A Class of Quantum Integrable Models Associated with the Infra-red Limit of Massive Chern-Simons Theory

TL;DR

This paper constructs and analyzes an infinite class of integrable quantum models derived from the infra-red limit of massive non-abelian Chern-Simons theory, revealing connections to the Landau problem and disordered systems.

Contribution

It introduces a new class of integrable models linked to Chern-Simons theory's infra-red limit, including explicit solutions and connections to condensed matter physics.

Findings

Constructed integrable models associated with SU(2) gauge group.

Derived explicit eigenstates using generalized orthogonal polynomials.

Uncovered connections with Anderson's chain models and disordered systems.

Abstract

We study the infra-red limit of non-abelian Chern-Simons gauge theory perturbed by a non-topological, albeit gauge invariant, mass term. It is shown that, in this limit, we may construct an infinite class of integrable quantum mechanical models which, for the case of SU(2) group, are labelled by the angular momentum eigenvalue. The first non-trivial example in this class is obtained for the triplet representation and it physically describes the gauge invariant coupling of a non-abelian Chern-Simons particle with a particle moving on $S^3$ - the SU(2) group manifold.
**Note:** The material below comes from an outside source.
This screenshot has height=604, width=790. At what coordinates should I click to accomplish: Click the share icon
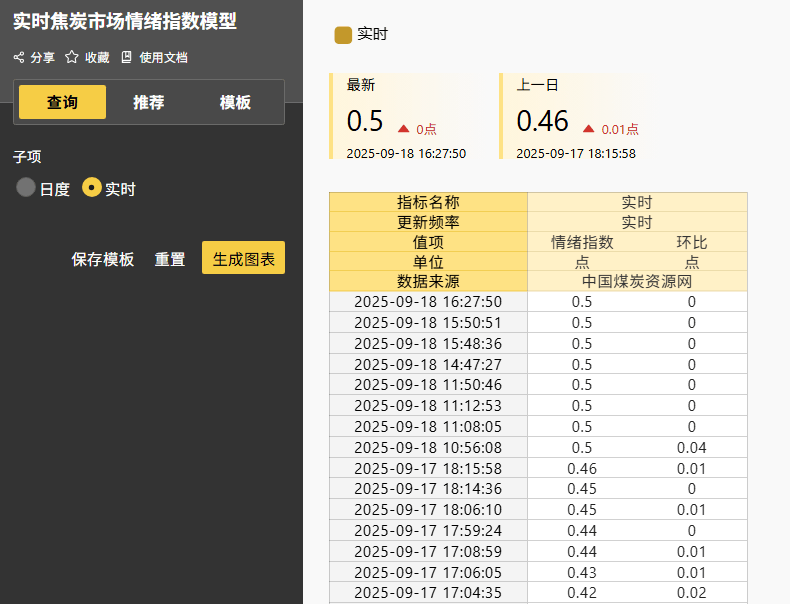click(x=19, y=57)
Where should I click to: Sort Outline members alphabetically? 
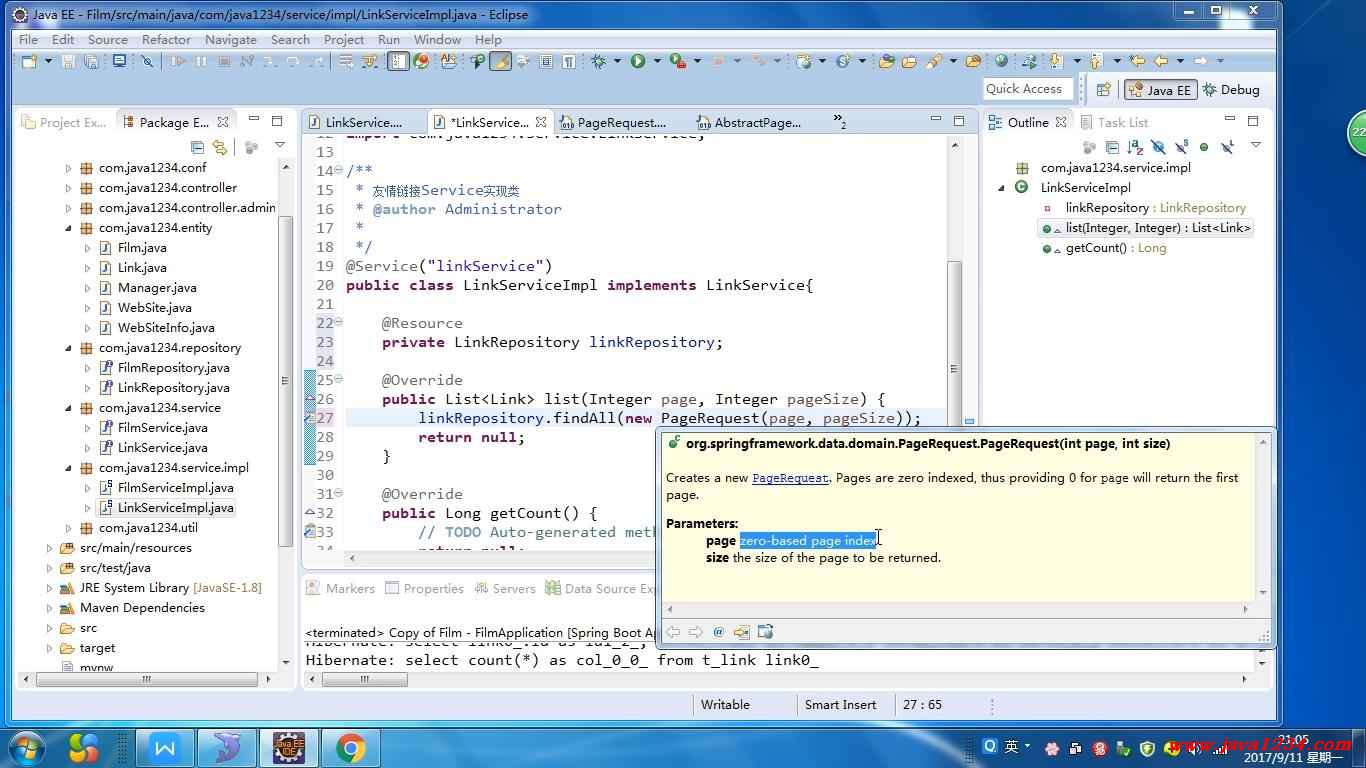(1135, 147)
In addition to this, the model has a fascinating resemblance to the Landau problem and may be regarded as a non-abelian and a non-linear generalisation of the same defined on the three-sphere with the uniform magnetic field replaced by an angular momentum field. We explicitly solve for some eigenstates of this model in a closed form in terms of some generalised orthogonal polynomials. In the process, we unravel some startling connections with Anderson's chain models which are important in the study of disordered systems in condensed matter physics. We also sketch a method which allows us, in principle, to find the energy eigenvalues corresponding to the above eigenstates of the theory if the Lyapunov exponents of the transfer matrix of the infinite chain model involved are known.